Pazartesi, Aralık 19, 2011

havalansa yine zil çalan eteklerim


bugunlerde aklım sureklı cocukluk gunlerımde .. nedendır bılemıorum sureklı anılarım gözumun onune gelıyor...yumartalı, sütlü ve çizgi filmli sabah kahvaltısı ile başlayıp akşam ezanına kadar koşuşturmaca ile geçen, toz toprak içinde eve dönülen özlenesi zamanlar..,anne babamın yatagının sonuna kadar bana acık oldugu günler.. herkesin birbiriyle arkadaş oldugu, çıkarların ilişkilere egemen olmadıgı günler.. sadece yere düştüğümüz zaman agladıgımız onda da yalnız kalmadıgımız günler.. bir an önce büyüme hevesinin içimize kök saldıgı, ne zaman hatırlarsak hatırlayalım içte burukluk gözde nemin eksik olmadıgı günler...bahçe duvarlarının üstünde akrobat edasıyla koşulan günler....
bisikletle yokuş aşağı giderken gözleri kapatıp, kolların iki yana açılabildiği günler....arkadaşlarımızın saçını çektiğimiz, kafasına top attığımız günler.:)))
.hakikaten bu kadar derin özlem duyduğum tek şeydir.bunun ondan sonraki hayatımın çok iyi olması veya çok kötü olmasıyla hiçbir alakası yoktur.çok iyi bir hayatımda olsa çok kötü bir hayatımda olsa o çocukluktaki masumiyeti,çabalamadan küçük şeylerden mutlu olabilme hevesliliğii....anne tarafından ekmek almak için bakkala gönderilip,dönüşte o sıcacık ekmeği köşesini koparıp o nefis kokuyu içine cekerek yemeyi özlemek.....yaptığın hataların çocukluğuna verilmesini özlemek..evde canınız ne demek isterse istesin milletin sadece size acı biber sürerim ağzına tepkisini duymayı özlemek. arkadaşlarınızla kol kola girip önümüze gelene bir tekme yapmayı özlemek..susam sokağını beklemek..simidi gazoza geçirip ordan yemek..
transformers maketleriyle oynamak..pazar günleri bizimkileri izlemek..deliler gibi ip atlamak..boyunun ne kadar uzadığını kendini buzdolabıyla kıyaslayarak anlamaya çalışmak.. tipitip ,minti sakızlarını özlemek...annenizden alacağınız para ile hangi çikolatayı alacağınız, pembe boya bittiği zaman filleri hangi renkle boyayacağınız, doğumgününüzde size hangi hediye geleceğini düşünmek..anne babanın hala genç olduğu günleri, kardeşlerin evlenip başka diyarlara gitmedikleri günleri, sizin evlenip uzaklarda olmadığınız günleri, derslerle, işlerle, hayatın gayleleriyle boğuşup duruken es geçtiğiniz küçük ama önemli mutlulukları özlemek ... ailenizle gittiğiniz lunapark, hayvanat bahçesi gezileridir sabırsızlıkla beklenen...

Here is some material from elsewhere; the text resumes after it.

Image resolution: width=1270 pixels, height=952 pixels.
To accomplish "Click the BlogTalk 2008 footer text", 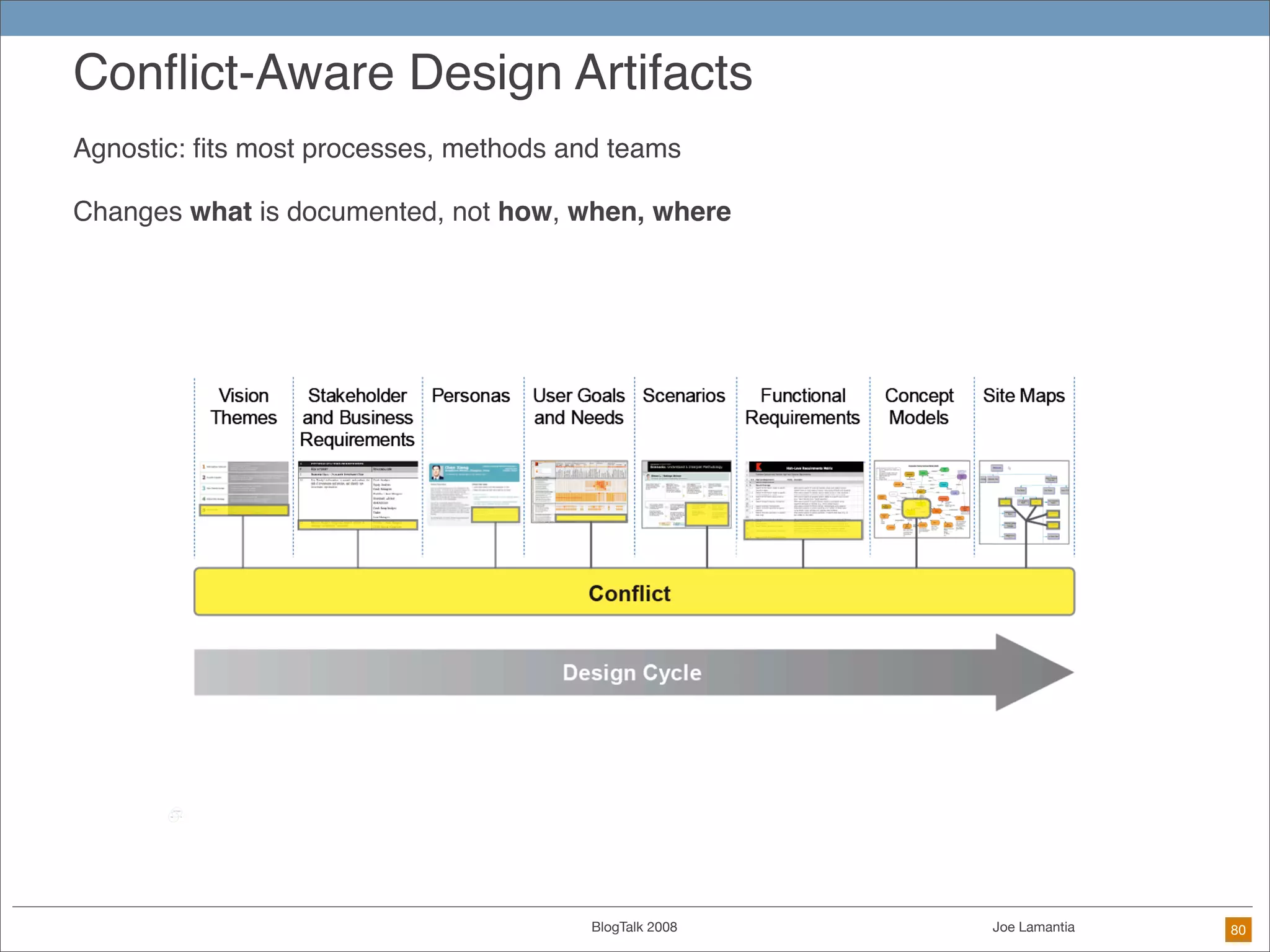I will coord(634,927).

hayat her yeni sabah kocaman limonlu bir lolipop sunar sana bulutların arasından doğan,batarken de portakallıdır aynı lolipop,gökyüzü masmavi berrak bir deryadır sanki ve sen durmaksızın uçacağını hayal edersin orada.bulutlar tavşan olurlar senin için,ya da dilersen kelebek..ev,koca bir lunaparka dönüşür yağmurlu havalarda.her bir köşe ayrı bir oyun alanıdır artık senin için.her uzaktan kumanda tüfek,her oklava kılıç,her koltuğun tepesi üzerine çıkıp da "hi mennnnn!!!* güüüüç bende artıııııık!!" diye bağırılacak bir dağ,her masa örtüsü pelerin ve her boş koli uzay gemisidir.hele bir de annen komşuya gitmeye karar verdiyse,ev artık değil lunapark,adeta bir cennettir.tüm aynalar bir anda hayranlarınla dolu birer sahneye dönüşür.makyözün olmasa bile makyaj malzemen boldur.önündeyse koca bir gardrop uzanmaktadır,içi sana büyük gelen kıyafet ve ayakkabılarla dolu.ama önemsizdir bu!önemli olan,senin tüm dünyanın görüp görebileceği,sesi,dansı ve güzelliğiyle en muhteşem star olduğundur.
arkadaşlarını yanına katıp,uçsuz bucaksız sandığın o mahalleyiyi keşif gezilerine çıkmana,topraktan yemek yapıp,topraktan tepeler kaleler yapıp,toprakla debelenip,toprakla bir olmana,erik ağacına çıkıp tekrar aşağı inememene,anneeeeeeeeeee!!!!!!!!! mısırcı geçiyoooooooooooooo!!!!paraaaaaaaaa....." diye seslenmeye,bulduğun her yavru pisiye evden süt,yavru olmayanlarına ekmekli süt,köpekçiklere köfte aşırmana,koşarken düşüp dizini kanatmana,arkadaşlarının kanayan yarana tükürükle yumuşatılmış toprak ve üzerine yapıştırılmış yaprak koyarak pansuman(!) yapmasına,sabah 8..akşam 8...bahçede mesai yapmana engeldir yağmurlu havalar.bir de okul vardır tabi tüm bu şahane mesaiyi kısıtlayan ama bununla da başedebileceğini pekala bilirsin.çok bir vaktini almaz okulun da sana sunulmuş ne büyük bir nimet olduğunu keşfetmen.sek sek hanelerini yere çizmek için bir dolu tebeşir,köşe kapmaca oynamak için ideal bir yığın köşe,kayarak inmek için merdiven trabzanları,kavga etmek için bir dolu çocuk ve hatta iyi geçinmek için daha fazla çocuk,ama en çok da kovalamaca ...
güzeldir çocuk olmak..pastel boyalarınla çizdiğin pencereden içeri girmesidir hayatın her sabah,istediğin herşeyi bir fırça darbesiyle istediğin renge boyayabilmendir...gözünü açtığında o günün sana ne getireceğini düşünüp endişelenmemek ve gecenin sana peter pan ı getirmesi için dua etmek...güzeldir çocuk olmak...en güzelidir çocuk olmak...küçükken herkes birincidir.küçük bir çocuğun beyninde, rakip yoktur. her zaman birincidir..yüz metre dünya şampiyonudur, everest'e tırmanan ilk insandır..ben çocukken ne de çok eğlenirdim..şimdi ne zaman ağzı burnu yamulmuş koşturan bir çocuk görsem, o günler geliyor aklıma..boyum 1,40 idi ama kafam dünyalara sığmazdı o zamanlar..şimdi bir bakıyorum da.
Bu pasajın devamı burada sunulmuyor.